Iran’s President Ebrahim Raisi and Foreign Minister Hossein Amir-Abdollahian were killed along with several other Iranian officials when their helicopter crashed in northern Iran on May 19. They were on their way back to Teheran from neighbouring Azerbaijan. Following Raisi’s death, First Vice President Mohammad Mokhber will be acting president until an emergency presidential election is held on June 28. 

 

LEADERS HINT IRAN BUILDING NUCLEAR WEAPONS

Kamal Kharazi, an advisor to Iran’s Supreme Leader, suggested on May 9 that Teheran might shift its nuclear program from a civilian focus to a military one if it perceives existential threats, saying the Supreme Leader’s Fatwa (“religious ruling”) against building nuclear weapons could be reversed. Ahmad Bakhshayesh Ardestani, a member of Iran’s Parliament, asserted on May 10 that Iran already possesses nuclear weapons, but this fact will be disclosed gradually to avoid causing international alarm.

In response to these Iranian statements, International Atomic Energy Agency (IAEA) Director-General Rafael Grossi insisted that such “loose talk” must stop.

 

UN VOTES ON PALESTINIAN MEMBERSHIP

A UN General Assembly (UNGA) resolution calling on the Security Council to recognise the “State of Palestine” as a member, and granting more procedural rights and privileges to the Palestinian UN delegation, passed on May 10, with 143 countries voting in favour, including Australia, 9 against and 25 abstentions. Hamas welcomed the resolution. 

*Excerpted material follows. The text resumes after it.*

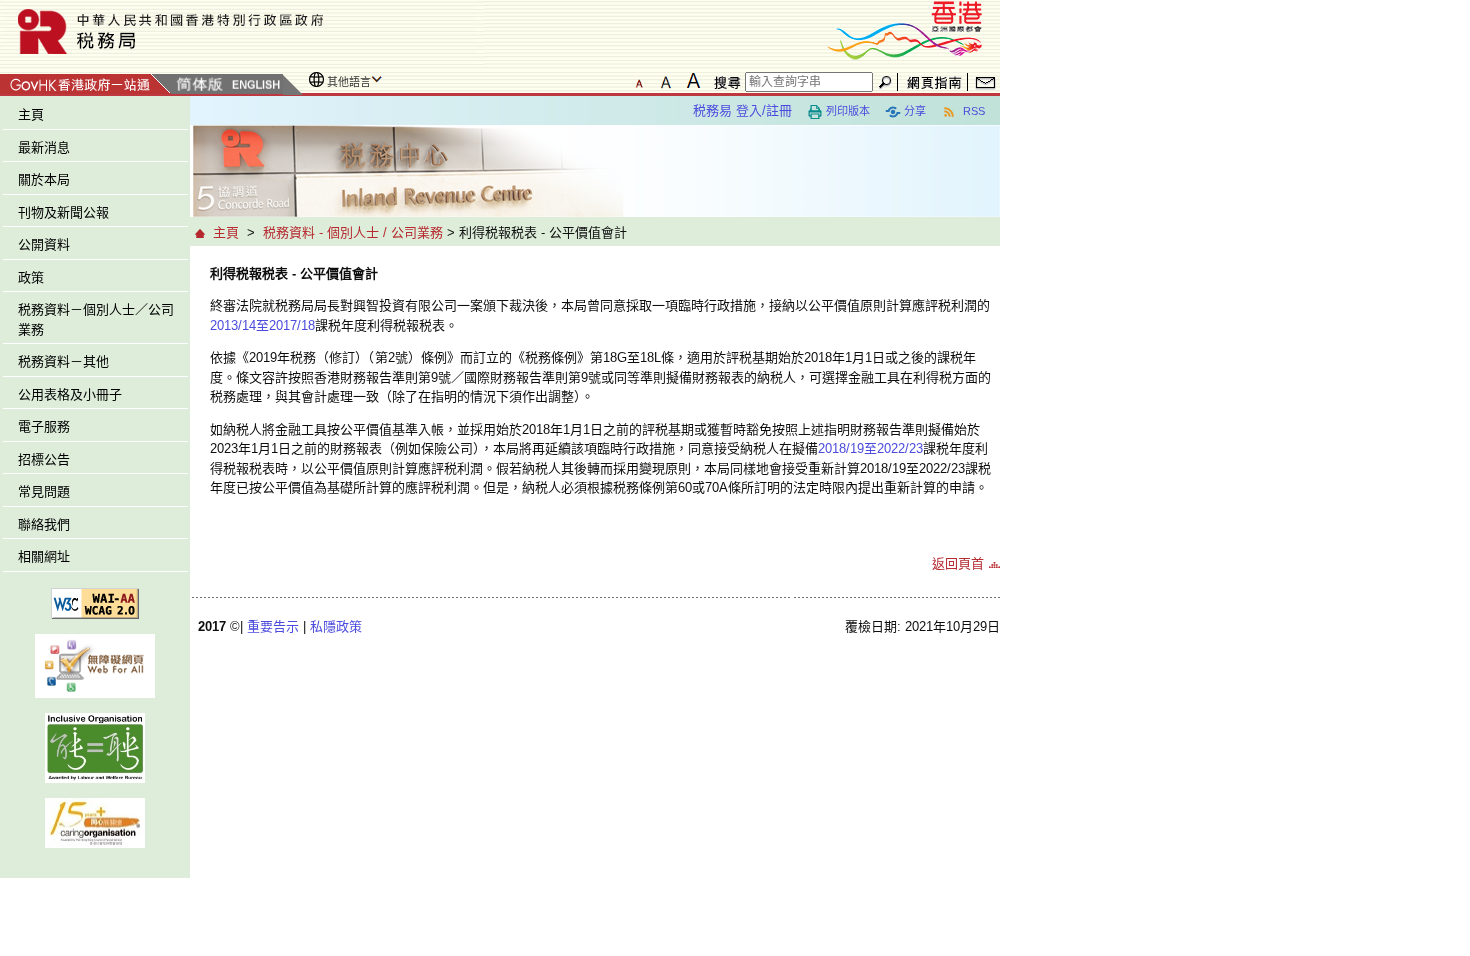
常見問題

The Palestinian Authority can now participate in UNGA discussions and in the forums of UN agencies and committees, partake in selecting representatives for committees and put forward proposals for deliberation. However, it still cannot vote or be elected to most UN bodies. 

 

MALAYSIA ALLEGED TO BE ASSISTING IRAN EVADE SANCTIONS

Iran is reportedly working with Malaysian operators to avoid international sanctions to move and sell its oil to China, according to Brian Nelson, the US Treasury’s Undersecretary for Terrorism and Financial Intelligence. On May 7, during a trip to Malaysia and Singapore as part of a crackdown, Nelson said that Iran is using multiple companies in the region to move its heavily restricted oil near Singapore and around south-east Asia, then selling it illegally. 

 


Stranger than Fiction

FLIGHTS OF FANTASY

Israelis have become so accustomed to being blamed for every Middle Eastern misfortune that they joke about being responsible. In a massive irony, some have taken the latest such joke as evidence of Israeli villainy.

After the May 19 helicopter crash that killed Iranian President Ebrahim Raisi, Foreign Minister Hossein Amir-Abdollahian and other officials, a joke meme spread on Israeli social media thanking the Mossad agent “Eli Copter” for his role. “The Mossad”, a satirical pro-Israel account on X, “quoted” Raisi asking, “Are you sure this helicopter is safe?” and “Agent Eli Kopter” replying, “absolutely”.

This was picked up by a Hamas Telegram channel, “Al-Qassam Correspondent”, with 136,000 followers across the Middle East, which posted, “It is said that the helicopter pilot was a Mossad Agent named Eli Kopter.”

London-based Arabic language website Al Sabah Al-Misry took it further, stating, “Hebrew media quoting Israeli Prime Minister Netanyahu reported that Mossad agent Eli Copter and F16 pilot Avi Ron carried out the operation to shoot down the Iranian helicopter and now returned to their base in Israel.” “Avi Ron” is another Hebrew pun referencing the word for a small plane. Of course, Netanyahu said no such thing.

Even the French media got in on the act, with Daniel Haik, a political analyst on French TV channel i24 News France saying, “A Hamas group speaking on the Telegram claims that the helicopter pilot was a Mossad agent. They even provided his name: Eli Kopter. Is it true or not?”

While amusing, it is sobering that millions of people use sources such as these for their understanding of what is really happening in the Middle East.